The president of the Oklahoma Wheat Growers Association, Jeff Krehbiel, has come out against the cuts (The Daily Oklahoman, February 11, 2005), and surely other state farm organizations will follow.

The problem here is that Oklahoma voters and many other red-state voters supposedly handed George Bush and his party a mandate. You would think the president would reward his so-called “base”of voters, but Bush’s only real base is made up of rich elites with ties to huge multi-national corporations, not hard-working family farmers in Oklahoma or Kansas or Nebraska or Missouri.

Rich Oklahoma City oil executives, for example, are getting richer by the day. Look at the profit margins for oil companies under the Bush administration.

I have been arguing for years that Oklahoma voters now vote against their own basic interests. The farm subsidy cuts and the school consolidation issue—both GOP-inspired—prove my point once again. Oklahoma voters need to cut through the Republicans’ nationalistic propaganda and fear campaigns and start paying attention to the current assault on our state.

We are all better off in this state when we have strong, rural towns and thriving, profitable farms.

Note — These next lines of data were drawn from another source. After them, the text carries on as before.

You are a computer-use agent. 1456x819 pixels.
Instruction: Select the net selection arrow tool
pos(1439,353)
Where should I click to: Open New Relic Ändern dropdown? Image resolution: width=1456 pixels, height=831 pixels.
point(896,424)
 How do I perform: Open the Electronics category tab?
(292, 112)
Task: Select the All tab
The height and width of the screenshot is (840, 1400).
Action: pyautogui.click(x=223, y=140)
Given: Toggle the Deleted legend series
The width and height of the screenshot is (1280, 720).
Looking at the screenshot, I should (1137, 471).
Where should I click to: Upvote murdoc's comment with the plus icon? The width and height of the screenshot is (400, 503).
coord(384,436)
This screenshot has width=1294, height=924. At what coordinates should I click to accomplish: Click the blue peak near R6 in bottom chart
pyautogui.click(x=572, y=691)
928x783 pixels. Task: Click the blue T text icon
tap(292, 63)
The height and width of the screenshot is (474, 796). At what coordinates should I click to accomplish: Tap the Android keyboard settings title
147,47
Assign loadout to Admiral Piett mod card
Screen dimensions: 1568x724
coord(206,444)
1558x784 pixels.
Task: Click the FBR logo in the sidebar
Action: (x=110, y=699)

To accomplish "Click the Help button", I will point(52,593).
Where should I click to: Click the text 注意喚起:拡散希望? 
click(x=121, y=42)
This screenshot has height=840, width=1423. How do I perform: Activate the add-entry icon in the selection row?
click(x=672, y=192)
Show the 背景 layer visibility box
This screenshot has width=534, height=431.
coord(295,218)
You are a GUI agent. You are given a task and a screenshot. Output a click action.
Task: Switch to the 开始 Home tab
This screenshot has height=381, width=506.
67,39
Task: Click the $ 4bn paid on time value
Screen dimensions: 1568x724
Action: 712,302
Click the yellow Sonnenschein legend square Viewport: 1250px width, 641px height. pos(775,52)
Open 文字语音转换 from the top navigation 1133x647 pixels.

But there is even a larger issue here with the farm subsidies, and that is the overall protection and quality of our country’s food supply. It is crucial we ensure we have enough food to feed everyone in this country. It is paramount we ensure our food is safe to eat. Food is also a security issue. Without an abundance of quality food, this country is weaker, not stronger. This is not hyperbole. This is not political. This is just plain commonsense.

Free, global markets are important, true, but making sure we always have enough food in this country to feed our children is even more important. The tension between these two arguments—open world markets and “food insurance” for America—can be adjusted and mediated. But we should never adopt the GOP idea that farm subsidies should be eliminated or cut drastically like the current Bush proposal. That would be a national disaster.